DOCUMENT PASSAGE:
---*---

Political reservations in the Lok Sabha for Scheduled Castes and Scheduled Tribes are mandated under the Constitution in proportion to the population of SCs/STs in each state. The 84th Amendment mandated that the 2001 census be used to reserve seats for SC/ST communities proportionately. The 84th Amendment also requires the reservation to be revised post the first census after 2026.

In the 2001 census, SCs and STs accounted for 16.2% and 8.2% of the population, whereas in the 2011 census, they constituted 16.6% and 8.6% of the population. However, the 2011 census is already 15 years old, and the presence of Dalits is not uniform across the country. The 2011 census showed that Uttar Pradesh and Bihar alone accounted for nearly 30% of Dalits in India. The Bihar caste census of 2022 showed that the proportion of Dalits in Bihar increased from 16% in 2011 to 19% in 2022. Only a census and consequent delimitation will rectify the under-representation.

---*---

EXPLORE THE MATERIAL:
1) In the passage on SC/ST reservations, swap "Dalits" for "Scheduled Castes" and write out the part starting with "In the 2001" and going on through "rectify the under-representation.".
2) Can you carry on the passage on SC/ST reservations from its last sentence?
The listing plays no part in what is asked here.

---*---

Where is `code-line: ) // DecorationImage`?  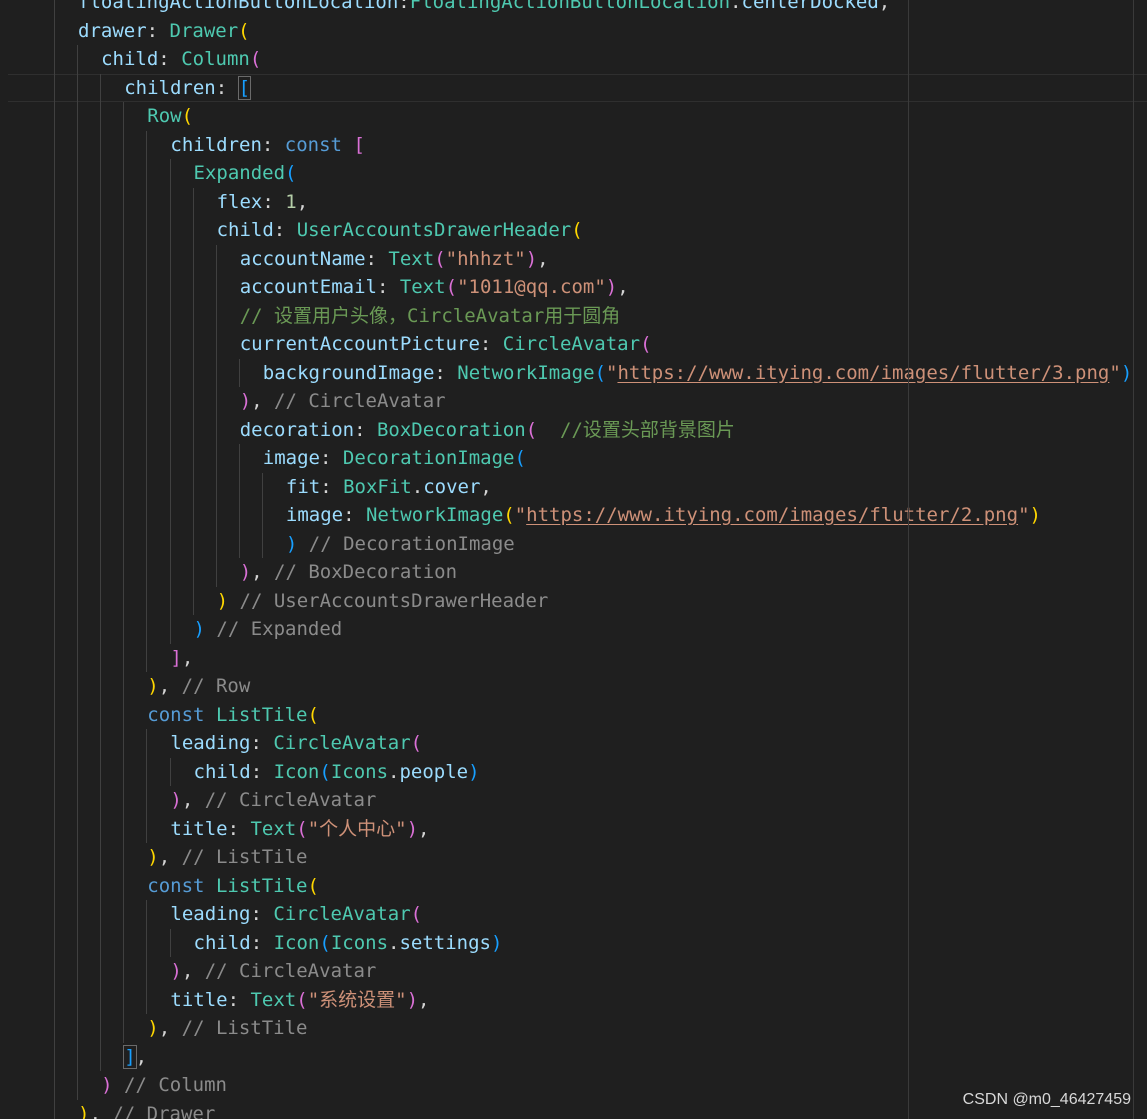
code-line: ) // DecorationImage is located at coordinates (574, 544).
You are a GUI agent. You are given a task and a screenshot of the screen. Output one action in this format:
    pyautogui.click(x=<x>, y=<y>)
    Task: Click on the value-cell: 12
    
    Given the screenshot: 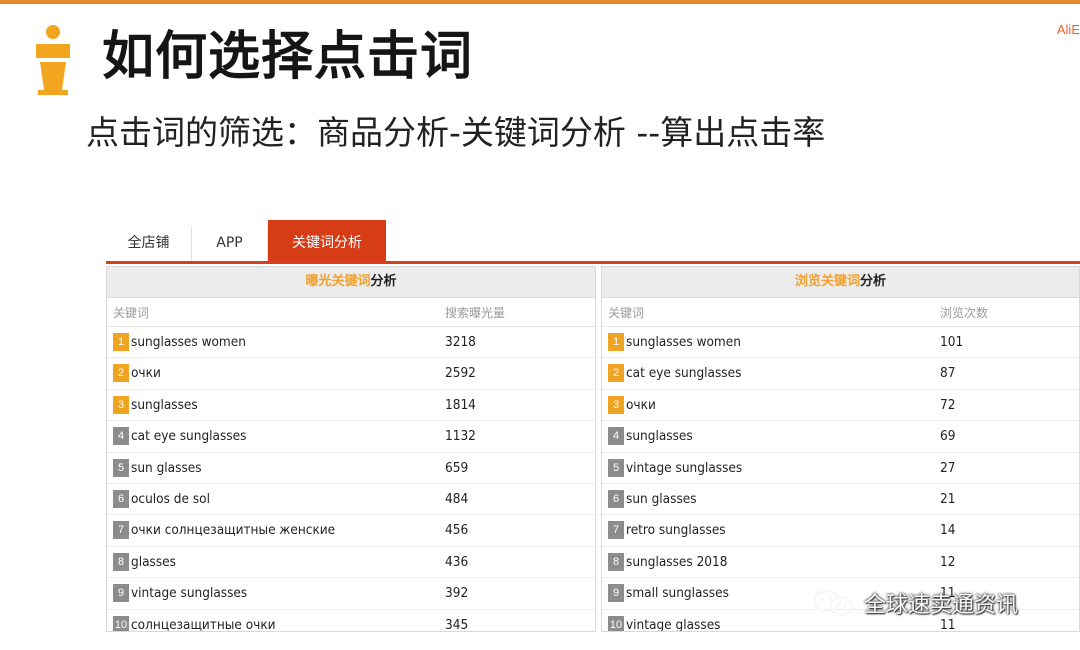 What is the action you would take?
    pyautogui.click(x=948, y=562)
    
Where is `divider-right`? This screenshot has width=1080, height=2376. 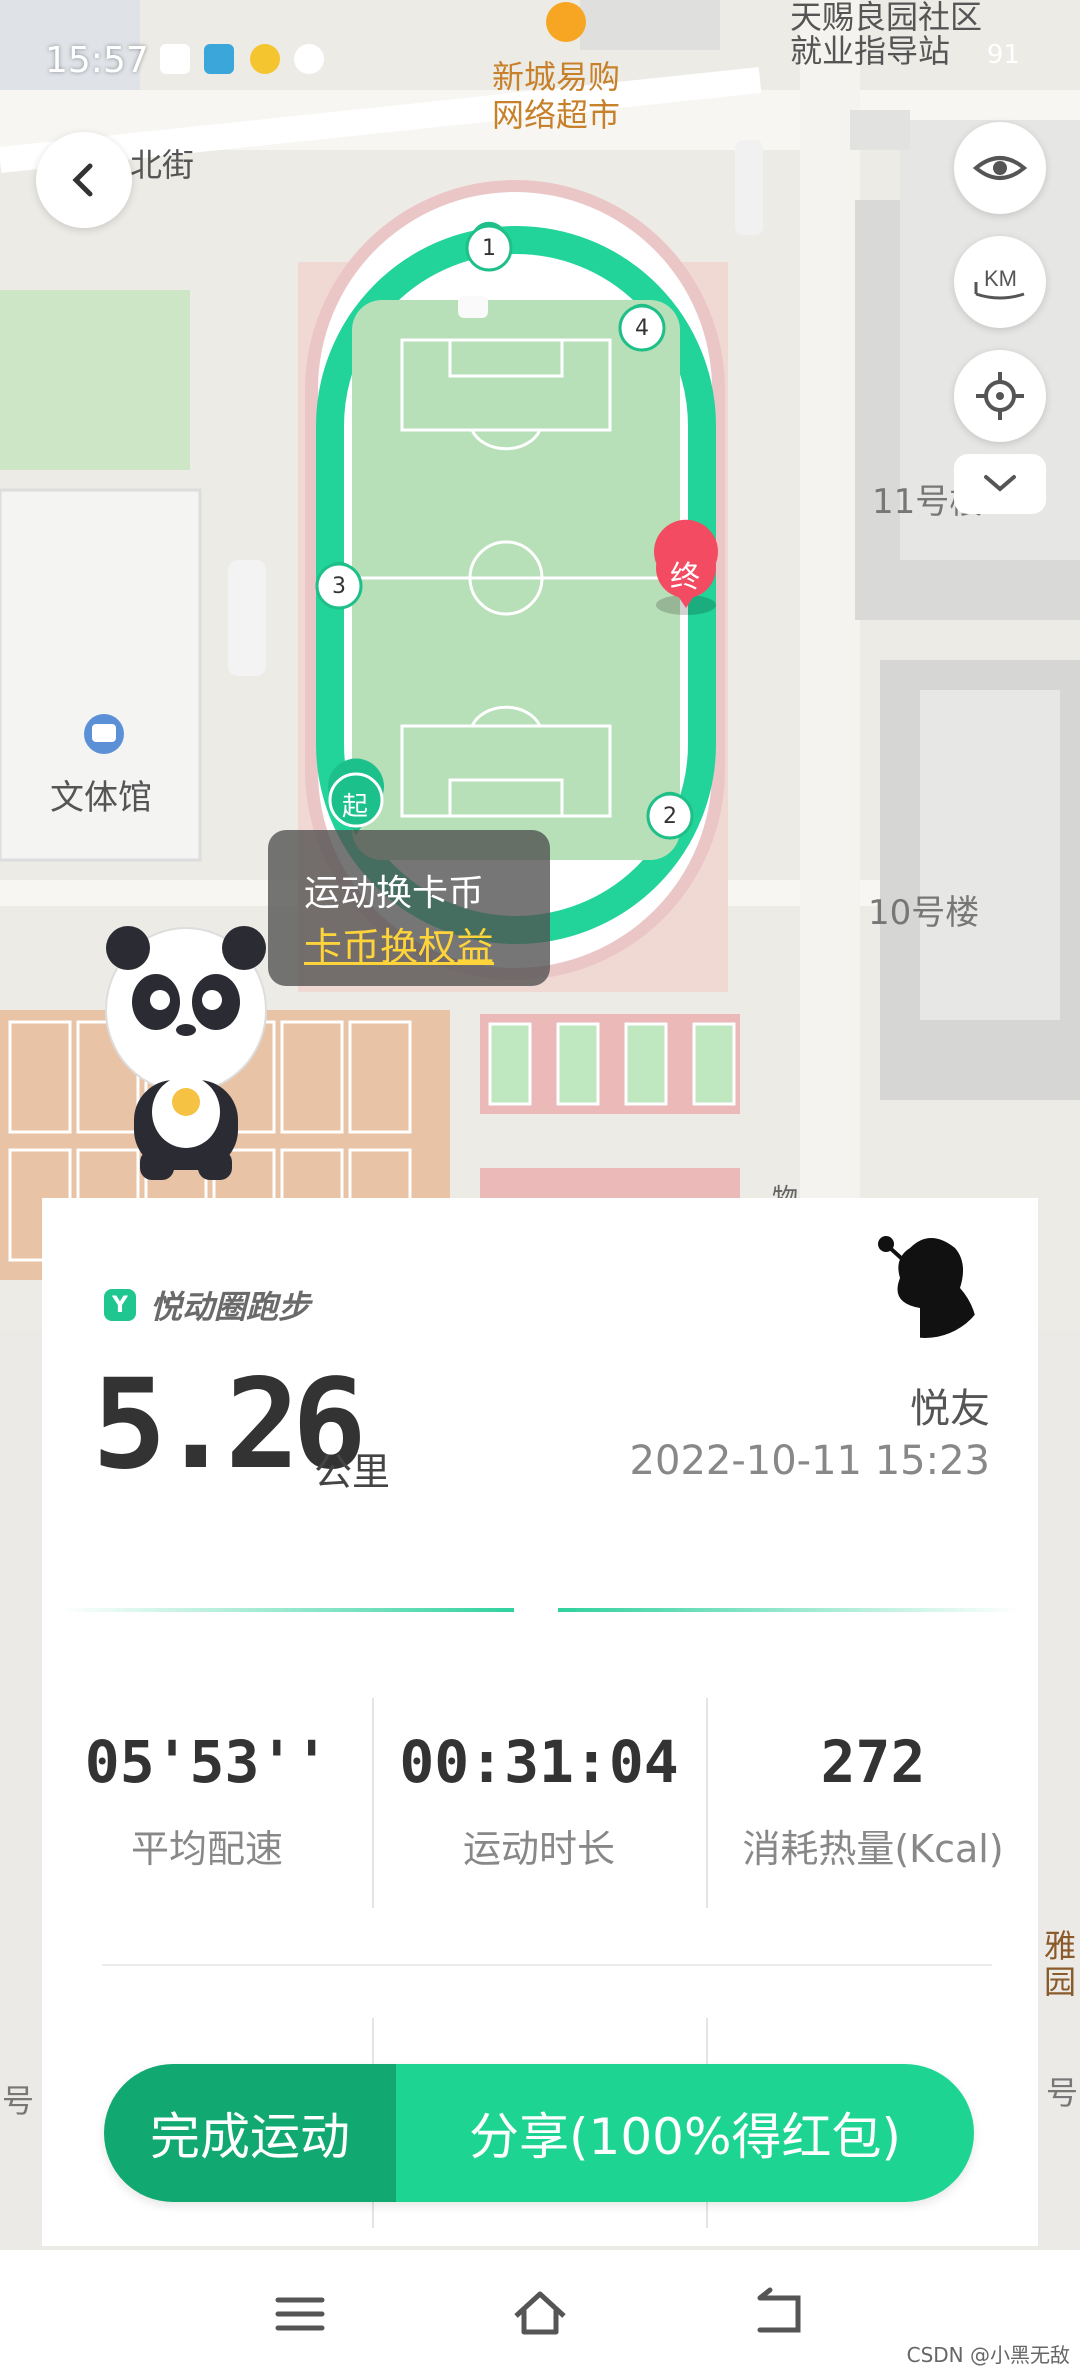 divider-right is located at coordinates (789, 1610).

---*---

OUTPUTS BY TASK:
1)
In the 2001 census, SCs and STs accounted for 16.2% and 8.2% of the population, whereas in the 2011 census, they constituted 16.6% and 8.6% of the population. However, the 2011 census is already 15 years old, and the presence of Scheduled Castes is not uniform across the country. The 2011 census showed that Uttar Pradesh and Bihar alone accounted for nearly 30% of Scheduled Castes in India. The Bihar caste census of 2022 showed that the proportion of Scheduled Castes in Bihar increased from 16% in 2011 to 19% in 2022. Only a census and consequent delimitation will rectify the under-representation.

2)
Birth rates and population growth depend on how much access a community has to health and education (especially women), and underprivileged communities tend to have higher birth rates than better-off communities. The Dalits of Bihar and UP therefore are not only represented within their respective states but also nationally. Freezing delimitation for another thirty years will only deprive Dalits of their rightful share in power in the national and state legislatures.

Anti-woman

The 106th Amendment, which introduced reservation of one third of seats in legislatures for women, takes effect after the next delimitation. Should delimitation be frozen for another 25 years or so, women’s reservation will also be shelved. Only around 14% of the 18th Lok Sabha’s representatives are women. State assemblies have not been much better – only Tripura has ever had 15% of its MLAs being women. There are clearly structural barriers that prevent women from becoming MPs and MLAs, and the 106th Amendment Act attempted to address that. A freeze on delimitation is effectively a freeze on women’s reservations within the legislature, setting back decades of effort to improve the representation of women.

Anti-democratic

At the core of democracy is the idea that every adult citizen has one vote and that vote has the same value. But population in a country is not static – people move, more children are born in some places, the death rate might increase in some places and the overall distribution of population changes. This is why delimitation exercises are carried out on a regular basis to ensure that population redistribution does not result in the value of one vote increasing in certain areas and decreasing in others.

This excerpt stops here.